Identification of genes containing expanded purine repeats in the human genome and their apparent protective role against cancer

Purine repeat sequences present in a gene are unique as they have high propensity to form unusual DNA-triple helix structures. Friedreich’s ataxia is the only human disease that is well known to be associated with DNA-triplexes formed by purine repeats. The purpose of this study was to recognize the expanded purine repeats (EPRs) in human genome and find their correlation with cancer pathogenesis. We developed “” algorithm to identify non-overlapping EPRs without pyrimidine interruptions in the human genome and customized for searching repeat lengths, n ≥ 200. A total of 1158 EPRs were identified in the genome which followed Wakeby distribution. Two hundred and ninety-six EPRs were found in geneic regions of 282 genes (EPR-genes). Gene clustering of EPR-genes was done based on their cellular function and a large number of EPR-genes were found to be enzymes/enzyme modulators. Meta-analysis of 282 EPR-genes identified only 63 EPR-genes in association with cancer, mostly in breast, lung, and blood cancers.
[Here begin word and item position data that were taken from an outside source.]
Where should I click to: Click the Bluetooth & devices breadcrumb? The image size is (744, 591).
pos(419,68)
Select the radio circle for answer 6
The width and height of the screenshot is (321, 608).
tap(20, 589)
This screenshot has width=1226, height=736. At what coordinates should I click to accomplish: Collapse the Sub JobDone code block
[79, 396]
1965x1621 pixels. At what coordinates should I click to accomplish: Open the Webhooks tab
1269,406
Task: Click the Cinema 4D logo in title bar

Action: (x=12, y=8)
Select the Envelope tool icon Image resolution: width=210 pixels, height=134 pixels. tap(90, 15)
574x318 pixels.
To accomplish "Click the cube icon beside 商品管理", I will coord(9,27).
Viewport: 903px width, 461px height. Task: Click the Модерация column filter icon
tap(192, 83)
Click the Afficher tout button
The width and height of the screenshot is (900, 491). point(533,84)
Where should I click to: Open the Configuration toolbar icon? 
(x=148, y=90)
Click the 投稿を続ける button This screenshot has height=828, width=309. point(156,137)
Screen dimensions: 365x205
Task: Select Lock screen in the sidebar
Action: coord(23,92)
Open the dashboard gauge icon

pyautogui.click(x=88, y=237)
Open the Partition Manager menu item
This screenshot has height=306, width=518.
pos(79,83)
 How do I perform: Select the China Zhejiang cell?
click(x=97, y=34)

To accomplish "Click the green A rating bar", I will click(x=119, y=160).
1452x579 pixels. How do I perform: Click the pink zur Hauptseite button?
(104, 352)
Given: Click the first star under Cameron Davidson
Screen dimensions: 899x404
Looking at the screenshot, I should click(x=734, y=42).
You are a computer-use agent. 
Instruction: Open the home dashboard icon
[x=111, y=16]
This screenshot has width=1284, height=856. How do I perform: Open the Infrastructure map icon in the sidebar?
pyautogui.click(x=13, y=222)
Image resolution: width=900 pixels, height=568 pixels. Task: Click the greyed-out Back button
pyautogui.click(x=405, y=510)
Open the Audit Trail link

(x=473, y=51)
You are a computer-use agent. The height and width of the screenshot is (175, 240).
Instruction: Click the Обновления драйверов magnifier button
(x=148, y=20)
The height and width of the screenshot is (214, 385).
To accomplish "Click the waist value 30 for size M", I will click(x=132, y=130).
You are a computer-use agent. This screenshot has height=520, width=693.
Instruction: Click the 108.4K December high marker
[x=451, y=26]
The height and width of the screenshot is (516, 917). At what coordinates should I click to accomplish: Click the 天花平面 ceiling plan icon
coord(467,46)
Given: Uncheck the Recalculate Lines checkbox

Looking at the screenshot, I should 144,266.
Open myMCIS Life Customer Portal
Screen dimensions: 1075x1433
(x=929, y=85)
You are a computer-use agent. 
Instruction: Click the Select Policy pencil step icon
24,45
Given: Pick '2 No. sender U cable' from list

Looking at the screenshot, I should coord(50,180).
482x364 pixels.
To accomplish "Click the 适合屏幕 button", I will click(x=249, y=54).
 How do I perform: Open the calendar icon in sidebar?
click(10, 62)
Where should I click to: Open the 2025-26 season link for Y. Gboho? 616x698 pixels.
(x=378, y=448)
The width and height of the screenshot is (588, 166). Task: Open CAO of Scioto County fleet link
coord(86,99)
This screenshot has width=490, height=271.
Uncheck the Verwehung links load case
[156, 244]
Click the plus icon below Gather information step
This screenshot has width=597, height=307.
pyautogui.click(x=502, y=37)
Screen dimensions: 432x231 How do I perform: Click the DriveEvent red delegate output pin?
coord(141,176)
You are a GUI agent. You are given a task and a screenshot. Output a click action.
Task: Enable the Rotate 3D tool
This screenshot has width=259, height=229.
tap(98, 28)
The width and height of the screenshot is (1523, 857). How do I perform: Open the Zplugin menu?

Protein–protein interaction network analysis of all 282 EPR-genes identified proteins including those in cadherins and VEGF. The two observations, that EPRs can induce mutations under malignant conditions and that identification of some EPR-gene products in vital cell signaling-mediated pathways, together suggest the crucial role of EPRs in carcinogenesis. The new link between EPR-genes and their functionally interacting proteins throws a new dimension in the present understanding of cancer pathogenesis and can help in planning therapeutic strategies. Validation of present results using techniques like NGS is required to establish the role of the EPR genes in cancer pathology.